Stolpern, anstossen, ausweichen…

Sobald Autofahrer aussteigen, sind sie eben auch Fussgänger, die mit zweckentfremdeten Trottoirs zu kämpfen haben, die sie selber so zurücklassen

Von Mitch Reusdal



«Komm, spiel mit mir Trottoir-Slalom - die geilsten Fussgänger-Pisten gibts nur in Basel!» Alle Fotos am 10.5.2005 innerhalb von 50 Minuten im Spalen-Quartier geschossen von m.r., Basel © 2005; alle Legenden: jpl



BASEL.- Die Trottoirs werden immer mehr zu Abstellplätzen für alles Mögliche und meistens eher Unmögliche. Sie werden vollgestopft oder «möbliert» mit Hindernissen, die sich den Fussgängern in den Weg stellen.

Die Strassen gehören den Autos. Das ist die Regel, daran gibt es nichts zu rütteln. Die Trottoirs jedoch sind für alle da, jupeidi und jupeida. Es ist unglaublich, wie die Trottoirs für die verschiedensten Verwendungen zweckentfremdet werden. Ich meine nicht die Tische und Stühle vor den Beizen im Sommer, die zum lockeren Flanieren und Verweilen in der Stadt einladen. Die Stadt ist ein zusätzliches Wohnzimmer, wenn der Himmel lacht.



So geht das Spiel «Trottoirs frei für Fussgänger» - Fussgänger müssen keine «Haftpflicht» haben und haben deswegen auch keine Nummer am Rücken: «Steht Dir einer aufm Trottoir im Weg, dann einfach grad drauflos…



Sondern ich meine die Trottoirs als Abstellflächen für alles Mögliche und Unmögliche. Reklametafeln versperren den Weg, ebenso Kehrichtcontainer, ebenso Kleiderständer mit Warenmustern vor den Geschäften, ebenso die Kästen für die Steuerung der Lichtanlagen, ebenso Hydranten, ebenso Wegweiser und Stadtpläne, ebenso Billettautomaten, ebenso Verkehrsschilder, ebenso Abfallkübel, ebenso Zeitungskästen, ebenso Hundekotkübel, ebenso Sitzbänke. Auch Velos, Mofas, Motorräder stehen regelrecht im Weg.

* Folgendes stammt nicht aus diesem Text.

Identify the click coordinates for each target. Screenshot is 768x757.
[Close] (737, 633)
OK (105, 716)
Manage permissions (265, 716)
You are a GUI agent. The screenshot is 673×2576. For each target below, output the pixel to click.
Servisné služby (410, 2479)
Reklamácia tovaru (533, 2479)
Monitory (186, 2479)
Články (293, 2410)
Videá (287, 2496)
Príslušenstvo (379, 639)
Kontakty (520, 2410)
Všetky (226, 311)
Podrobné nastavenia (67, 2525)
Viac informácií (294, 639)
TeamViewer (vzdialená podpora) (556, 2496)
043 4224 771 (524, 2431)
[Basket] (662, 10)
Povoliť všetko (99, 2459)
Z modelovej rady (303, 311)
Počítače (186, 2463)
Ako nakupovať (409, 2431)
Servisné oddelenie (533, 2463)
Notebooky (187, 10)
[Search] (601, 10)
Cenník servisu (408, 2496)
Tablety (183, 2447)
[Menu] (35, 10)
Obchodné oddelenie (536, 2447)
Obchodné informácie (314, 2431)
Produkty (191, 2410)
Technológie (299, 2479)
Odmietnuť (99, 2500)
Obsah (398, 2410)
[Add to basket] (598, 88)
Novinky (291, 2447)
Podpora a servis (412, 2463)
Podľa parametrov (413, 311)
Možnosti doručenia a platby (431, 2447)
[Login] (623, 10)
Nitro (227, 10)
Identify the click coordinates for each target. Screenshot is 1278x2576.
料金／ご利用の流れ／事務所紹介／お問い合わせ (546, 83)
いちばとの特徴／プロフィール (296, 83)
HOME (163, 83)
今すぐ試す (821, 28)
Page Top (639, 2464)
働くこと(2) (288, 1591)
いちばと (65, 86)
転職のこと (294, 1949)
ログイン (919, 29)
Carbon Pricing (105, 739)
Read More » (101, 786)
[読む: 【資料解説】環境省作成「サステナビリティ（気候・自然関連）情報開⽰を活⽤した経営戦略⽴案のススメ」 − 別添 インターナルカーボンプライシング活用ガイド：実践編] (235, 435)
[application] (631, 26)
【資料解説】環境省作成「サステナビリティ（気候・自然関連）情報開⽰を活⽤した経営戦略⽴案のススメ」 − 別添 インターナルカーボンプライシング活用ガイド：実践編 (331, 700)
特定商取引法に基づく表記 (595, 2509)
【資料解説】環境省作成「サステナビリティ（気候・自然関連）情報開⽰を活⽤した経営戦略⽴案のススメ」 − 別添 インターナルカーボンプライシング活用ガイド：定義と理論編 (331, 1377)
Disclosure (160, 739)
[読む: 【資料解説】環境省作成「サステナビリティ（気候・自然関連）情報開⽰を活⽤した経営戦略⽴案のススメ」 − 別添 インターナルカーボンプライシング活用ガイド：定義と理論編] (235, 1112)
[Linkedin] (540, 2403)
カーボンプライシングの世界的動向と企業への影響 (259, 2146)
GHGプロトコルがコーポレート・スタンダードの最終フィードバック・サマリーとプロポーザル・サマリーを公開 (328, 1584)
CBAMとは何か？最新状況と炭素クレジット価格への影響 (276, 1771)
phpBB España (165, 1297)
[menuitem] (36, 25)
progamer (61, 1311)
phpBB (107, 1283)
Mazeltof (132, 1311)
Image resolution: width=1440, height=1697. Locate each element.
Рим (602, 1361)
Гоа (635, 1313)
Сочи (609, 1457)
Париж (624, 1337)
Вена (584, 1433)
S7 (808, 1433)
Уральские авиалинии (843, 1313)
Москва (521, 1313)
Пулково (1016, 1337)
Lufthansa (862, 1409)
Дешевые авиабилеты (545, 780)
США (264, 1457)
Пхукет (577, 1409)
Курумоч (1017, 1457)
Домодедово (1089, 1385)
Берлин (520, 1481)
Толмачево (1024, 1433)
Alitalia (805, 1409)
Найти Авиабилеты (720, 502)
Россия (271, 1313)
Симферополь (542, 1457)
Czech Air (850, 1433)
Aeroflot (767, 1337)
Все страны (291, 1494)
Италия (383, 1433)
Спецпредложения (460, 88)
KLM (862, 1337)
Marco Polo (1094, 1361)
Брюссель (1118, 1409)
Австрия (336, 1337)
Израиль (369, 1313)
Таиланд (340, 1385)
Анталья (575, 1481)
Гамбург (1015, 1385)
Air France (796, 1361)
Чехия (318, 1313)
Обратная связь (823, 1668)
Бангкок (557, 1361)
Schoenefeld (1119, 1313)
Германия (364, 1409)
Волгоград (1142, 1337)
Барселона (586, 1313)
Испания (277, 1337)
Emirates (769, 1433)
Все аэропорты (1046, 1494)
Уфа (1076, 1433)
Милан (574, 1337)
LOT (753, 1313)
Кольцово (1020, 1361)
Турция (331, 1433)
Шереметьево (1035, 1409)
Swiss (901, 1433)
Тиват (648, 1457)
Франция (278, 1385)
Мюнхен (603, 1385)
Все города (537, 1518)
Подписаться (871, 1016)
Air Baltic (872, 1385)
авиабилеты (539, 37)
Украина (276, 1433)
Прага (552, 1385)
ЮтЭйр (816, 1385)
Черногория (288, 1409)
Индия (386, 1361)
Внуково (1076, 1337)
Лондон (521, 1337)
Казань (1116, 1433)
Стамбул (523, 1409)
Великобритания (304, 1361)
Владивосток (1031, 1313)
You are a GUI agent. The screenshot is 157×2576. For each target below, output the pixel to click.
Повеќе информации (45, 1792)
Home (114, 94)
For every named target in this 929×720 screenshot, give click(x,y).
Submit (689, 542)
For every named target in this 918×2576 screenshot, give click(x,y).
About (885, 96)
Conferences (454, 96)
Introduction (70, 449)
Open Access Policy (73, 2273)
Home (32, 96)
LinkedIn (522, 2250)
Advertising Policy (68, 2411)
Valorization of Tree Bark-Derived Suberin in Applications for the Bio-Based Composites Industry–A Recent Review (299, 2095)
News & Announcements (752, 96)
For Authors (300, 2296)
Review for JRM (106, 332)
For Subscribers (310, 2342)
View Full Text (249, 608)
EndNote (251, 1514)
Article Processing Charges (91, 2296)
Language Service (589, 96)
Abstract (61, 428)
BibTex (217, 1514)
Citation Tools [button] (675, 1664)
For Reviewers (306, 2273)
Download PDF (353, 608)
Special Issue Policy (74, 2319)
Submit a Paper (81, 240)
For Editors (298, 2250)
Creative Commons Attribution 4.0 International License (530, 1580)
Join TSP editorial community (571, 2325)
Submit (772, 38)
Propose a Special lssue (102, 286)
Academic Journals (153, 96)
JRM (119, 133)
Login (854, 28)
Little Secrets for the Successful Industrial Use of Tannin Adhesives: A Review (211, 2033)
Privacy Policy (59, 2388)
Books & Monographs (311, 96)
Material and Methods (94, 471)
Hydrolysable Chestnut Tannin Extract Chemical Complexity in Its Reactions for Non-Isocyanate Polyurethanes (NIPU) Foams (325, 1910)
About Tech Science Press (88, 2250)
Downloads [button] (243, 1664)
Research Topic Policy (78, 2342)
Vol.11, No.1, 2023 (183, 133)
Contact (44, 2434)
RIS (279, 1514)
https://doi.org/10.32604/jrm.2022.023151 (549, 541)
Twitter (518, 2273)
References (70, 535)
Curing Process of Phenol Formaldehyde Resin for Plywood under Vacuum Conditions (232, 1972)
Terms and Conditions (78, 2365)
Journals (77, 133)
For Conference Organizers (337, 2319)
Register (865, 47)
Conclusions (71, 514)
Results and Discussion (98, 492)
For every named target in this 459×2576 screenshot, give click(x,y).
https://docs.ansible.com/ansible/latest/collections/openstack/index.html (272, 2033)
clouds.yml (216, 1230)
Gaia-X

…beim ersten Schritt auf der Kühlerhaube machts BLUBB, und hebst Du dann den Fuss zum zweiten Schritt, machts hinter Dir BOING und weiter übers Dach: BLUBB und BOING bis zum Kofferraum: BLUBB und BOING - 's ist megageile Fussgänger-Logik!»



Die Passanten müssen Slalomkurven nehmen, um vorwärts zu kommen. Überall müssen sie Hindernissen ausweichen. Es ist unglaublich, wofür die für die Fussgänger bestimmten Verkehrsflächen missbraucht werden.

Kein Durchkommen mehr

Ein ganz besonderes Kapitel sind die auf den Trottoirs abgestellten Fahrzeuge. Es lassen sich Beispiele anführen, wo für zwei Menschen nebeneinander kein Platz mehr bleibt, auch für Personen mit Kinderwagen nicht (wodurch eine allfällige Busse wegen unerlaubten Parkierens verdoppelt wird).



Wer keinen Anstand hat, hat auch bald keine Luft mehr im Schlauch…



Für Personen mit zwei oder mehr Einkaufstaschen wird der Durchgang vollends unpassierbar gemacht. Natürlich soll es erlaubt sein, Waren ein- und auszuladen. Aber ob dafür die Trottoirs für den Fussgängerverkehr gesperrt werden müssen, wenn drei, vier Meter für die Warenlieferung zurückgelegt werden müssen, ist eine andere Frage.



«Madame, für den Fussgänger-Slalomsport sind Sie einfach zu wohlbeleibt!»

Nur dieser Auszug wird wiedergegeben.